┌─ Input data
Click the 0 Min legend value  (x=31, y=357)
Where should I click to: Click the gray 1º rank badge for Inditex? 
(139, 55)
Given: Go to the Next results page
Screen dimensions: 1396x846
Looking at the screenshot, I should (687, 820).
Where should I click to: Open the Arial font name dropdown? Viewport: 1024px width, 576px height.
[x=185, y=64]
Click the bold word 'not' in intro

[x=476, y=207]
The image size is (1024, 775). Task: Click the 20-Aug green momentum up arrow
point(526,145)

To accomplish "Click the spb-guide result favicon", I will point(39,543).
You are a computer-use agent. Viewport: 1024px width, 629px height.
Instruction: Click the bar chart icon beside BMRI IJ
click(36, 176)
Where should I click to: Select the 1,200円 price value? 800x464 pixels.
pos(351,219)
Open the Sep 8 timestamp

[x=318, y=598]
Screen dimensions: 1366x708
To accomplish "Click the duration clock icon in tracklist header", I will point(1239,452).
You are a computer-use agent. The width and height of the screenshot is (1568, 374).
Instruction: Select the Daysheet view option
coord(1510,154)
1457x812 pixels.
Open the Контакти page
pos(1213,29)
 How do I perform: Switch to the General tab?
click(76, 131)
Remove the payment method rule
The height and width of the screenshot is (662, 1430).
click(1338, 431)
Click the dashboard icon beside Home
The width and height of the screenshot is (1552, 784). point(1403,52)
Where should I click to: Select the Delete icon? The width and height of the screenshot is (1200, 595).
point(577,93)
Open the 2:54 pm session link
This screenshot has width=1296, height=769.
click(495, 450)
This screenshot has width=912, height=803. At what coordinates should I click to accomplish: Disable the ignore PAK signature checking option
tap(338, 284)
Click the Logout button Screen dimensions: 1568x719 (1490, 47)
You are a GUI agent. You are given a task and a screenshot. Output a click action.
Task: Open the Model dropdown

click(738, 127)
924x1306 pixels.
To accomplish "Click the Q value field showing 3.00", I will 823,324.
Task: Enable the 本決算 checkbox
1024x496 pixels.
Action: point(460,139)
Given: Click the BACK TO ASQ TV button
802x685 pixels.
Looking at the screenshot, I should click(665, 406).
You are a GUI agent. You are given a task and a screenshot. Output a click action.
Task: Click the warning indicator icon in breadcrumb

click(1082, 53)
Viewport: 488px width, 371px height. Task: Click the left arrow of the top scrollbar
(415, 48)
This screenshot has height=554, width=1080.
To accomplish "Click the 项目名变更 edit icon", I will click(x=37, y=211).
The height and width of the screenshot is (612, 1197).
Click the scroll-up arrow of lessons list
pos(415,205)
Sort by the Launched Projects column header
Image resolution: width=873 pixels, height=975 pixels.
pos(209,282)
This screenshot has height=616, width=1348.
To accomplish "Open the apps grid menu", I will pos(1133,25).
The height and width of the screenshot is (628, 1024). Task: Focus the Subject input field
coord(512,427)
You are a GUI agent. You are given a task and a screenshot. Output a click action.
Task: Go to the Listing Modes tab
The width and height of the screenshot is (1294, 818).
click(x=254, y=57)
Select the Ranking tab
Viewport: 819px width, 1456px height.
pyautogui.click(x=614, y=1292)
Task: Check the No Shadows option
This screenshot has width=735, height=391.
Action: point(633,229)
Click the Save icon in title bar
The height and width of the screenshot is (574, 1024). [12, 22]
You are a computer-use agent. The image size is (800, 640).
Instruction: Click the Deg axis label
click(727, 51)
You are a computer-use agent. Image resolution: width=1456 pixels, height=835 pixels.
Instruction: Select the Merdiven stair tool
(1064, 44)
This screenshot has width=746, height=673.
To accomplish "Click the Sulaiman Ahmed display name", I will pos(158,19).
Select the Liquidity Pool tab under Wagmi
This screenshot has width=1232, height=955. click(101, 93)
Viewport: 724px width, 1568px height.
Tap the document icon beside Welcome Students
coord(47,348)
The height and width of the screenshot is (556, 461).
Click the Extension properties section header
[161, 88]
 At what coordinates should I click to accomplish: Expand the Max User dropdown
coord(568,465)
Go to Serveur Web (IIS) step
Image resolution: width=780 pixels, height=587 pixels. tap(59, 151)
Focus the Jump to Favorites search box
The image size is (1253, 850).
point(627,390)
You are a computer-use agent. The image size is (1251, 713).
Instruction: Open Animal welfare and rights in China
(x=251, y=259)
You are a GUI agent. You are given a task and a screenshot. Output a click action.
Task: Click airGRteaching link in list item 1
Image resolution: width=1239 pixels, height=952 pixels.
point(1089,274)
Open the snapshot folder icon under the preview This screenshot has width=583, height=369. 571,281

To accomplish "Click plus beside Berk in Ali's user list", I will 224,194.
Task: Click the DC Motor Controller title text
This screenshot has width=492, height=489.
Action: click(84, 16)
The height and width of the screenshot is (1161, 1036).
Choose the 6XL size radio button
└─
Looking at the data above, write out exactly the lines that start at the one containing "Where should I click to: Select the Delete" and end at the one containing "Click the Logout"; include both and nothing beyond.

Where should I click to: Select the Delete icon? The width and height of the screenshot is (1200, 595).
point(577,93)
Open the 2:54 pm session link
This screenshot has width=1296, height=769.
click(495, 450)
This screenshot has width=912, height=803. At what coordinates should I click to accomplish: Disable the ignore PAK signature checking option
tap(338, 284)
Click the Logout button Screen dimensions: 1568x719 (1490, 47)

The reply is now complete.